Scalia writes that the Court’s decision risks transforming “the recess-appointment power from a tool carefully designed to fill a narrow and specific need into a weapon to be wielded by future Presidents against future Senates.”
Breyer strongly disagreed, considering the history of recess appointments granted during a broader range of Senate recesses. “Justice Scalia would render illegitimate thousands of recess appointments reaching all the way back to the founding era,” Breyer wrote. “More than that: Calling the Clause an ‘anachronism,’ he would basically read it out of the Constitution. He performs this act of judicial excision in the name of liberty.”
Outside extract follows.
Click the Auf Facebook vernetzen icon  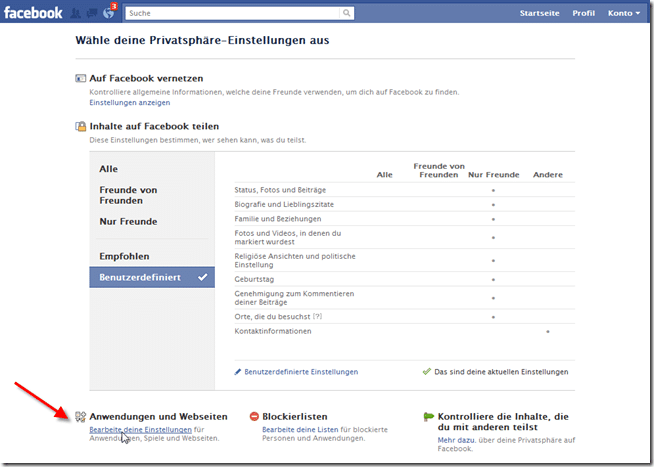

Senate Minority Leader Mitch McConnell was predictably pleased with the Court’s decision. “The administration has a tendency to abide by laws that it likes and to disregard those it doesn’t,” he said. “I was proud to lead the effort to defend the Senate against the president’s unprecedented power grab.”
But as Scalia writes, recess appointments aren’t just an Obama thing:
The Solicitor General has identified 22 such appointments made by Presidents Harding, Coolidge, Hoover, and Franklin Roosevelt between 1921 and 1944…. Intra-session recess appointments experienced a brief heyday after World War II, with President Truman making about 150 such appointments to civilian positions and several thousand to military posts from 1945 through 1950…. President Eisenhower made only 43 intra-session recess appointments … after which the practice sank back into relative obscurity. Presidents Kennedy, Lyndon Johnson, and Ford made none, while Nixon made just 7…. The practice rose again in the last decades of the 20th century: President Carter made 17 intra-session recess appointments, Reagan 72, George H. W. Bush 37, Clinton 53, and George W. Bush 135…. When the Solicitor General filed his brief, President Obama had made 26…. Even excluding Truman’s military appointments, roughly 90 percent of all the intra-session recess appointments in our history have been made since 1945.
In a statement about the decision, Senate Majority Leader Harry Reid said the opinion makes his recent changes to the Senate’s rules around executive nominees vital. “Without that reform and with today’s ruling, a small but vocal minority would have more power than ever to block qualified nominees from getting a simple up-or-down vote on the floor.”